Maka, MK berpendapat bahwa persyaratan yang lebih tinggi untuk partai politik dapat dianggap tidak rasional dan tidak adil, mengingat calon perseorangan memiliki syarat yang lebih ringan.
Alih-alih mematuhi Putusan MK No 60/PUU-XXII/2024, tidak lama berselang DPR dan pemerintah melakukan pembahasan revisi UU Pilkada yang justru malah mengesampingkan isi dari putusan MK dimaksud. ILUNI FHUI beranggapan praktik ini merupakan ancaman serius terhadap prinsip-prinsip demokrasi dan supremasi hukum bagi Indonesia.

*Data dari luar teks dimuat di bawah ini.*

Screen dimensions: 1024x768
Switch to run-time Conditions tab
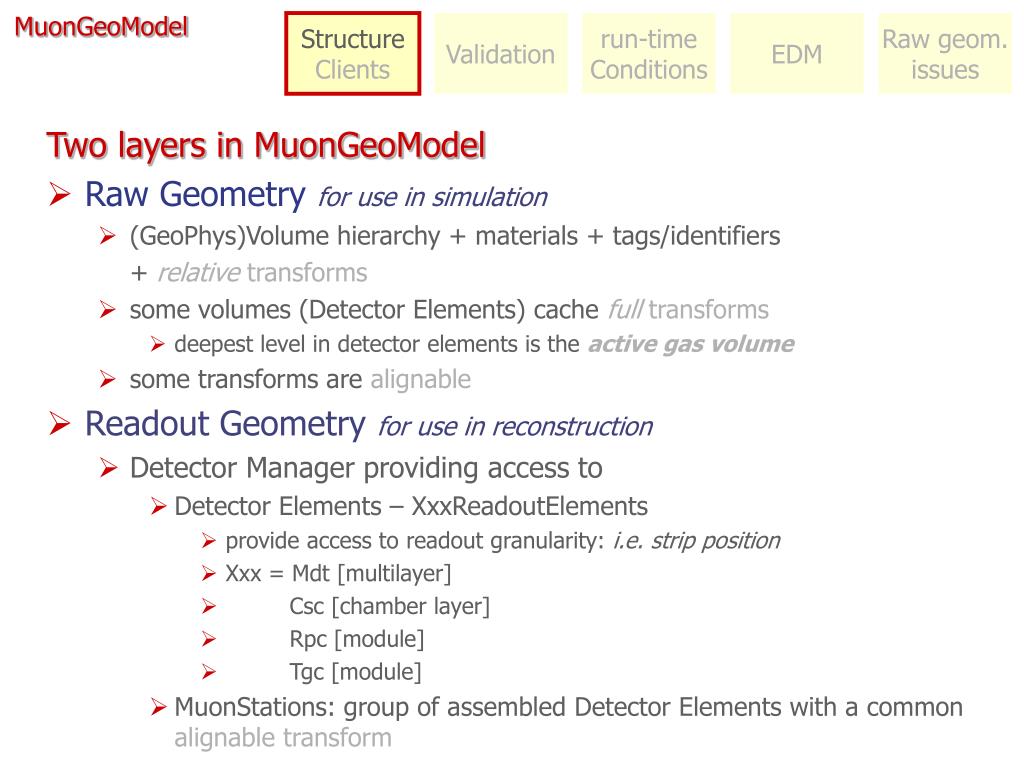(648, 54)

"Tindakan DPR dan Pemerintah yang mengesampingkan putusan MK ini merupakan tindakan pembangkangan konstitusi. Hal ini tentu saja merupakan preseden buruk yang merusak tatanan bernegara," kata Rapin.
Seakan keberadaan putusan MK yang berkekuatan hukum tetap berdasarkan Pasal 24C UUD 1945, hanyalah secarik tulisan tanpa makna. Pengabaian Putusan MK ini jelas-jelas merupakan cerminan buruknya supremasi hukum di Indonesia.

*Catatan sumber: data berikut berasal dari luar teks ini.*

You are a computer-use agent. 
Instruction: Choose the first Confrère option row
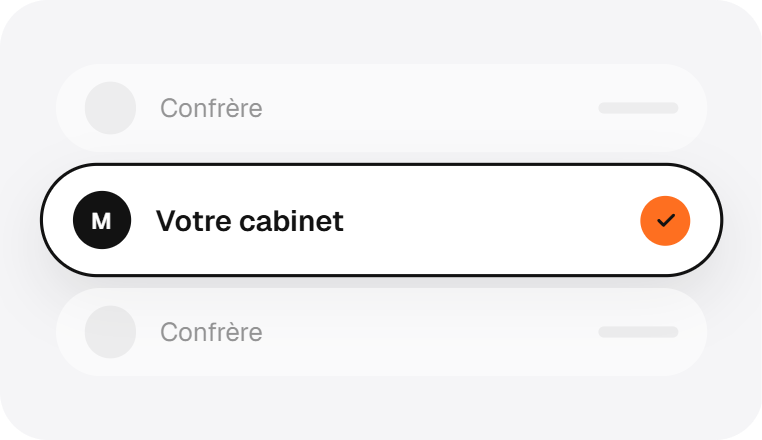coord(381,108)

"Tentunya, hal ini akan memiliki dampak yang sangat luas. Negara dengan supremasi hukum yang buruk tentunya akan mendapat stigma negatif secara global. Indonesia berpotensi kehilangan reputasi baik di mata komunitas internasional, membuat negara-negara lain enggan menjalin kerja sama di berbagai bidang. Termasuk di bidang ekonomi yang dibutuhkan untuk mendanai berbagai mega proyek yang dikejar oleh pemerintah," kata Rapin.
Dampak dari lemahnya supremasi hukum juga akan dirasakan di berbagai lini. Ketidakpercayaan terhadap institusi hukum dapat menyebabkan disintegrasi sosial, meningkatnya kejahatan, dan keresahan di kalangan masyarakat. Selain itu, ketidakadilan yang berkelanjutan dapat memicu protes massal dan kerusuhan, yang mengancam ketertiban umum dan stabilitas nasional.
"Artinya, terlalu banyak yang dipertaruhkan dengan adanya proses pembegalan demokrasi ini. Hanya untuk melanggengkan kepentingan segelintir elitelit politik di negara ini."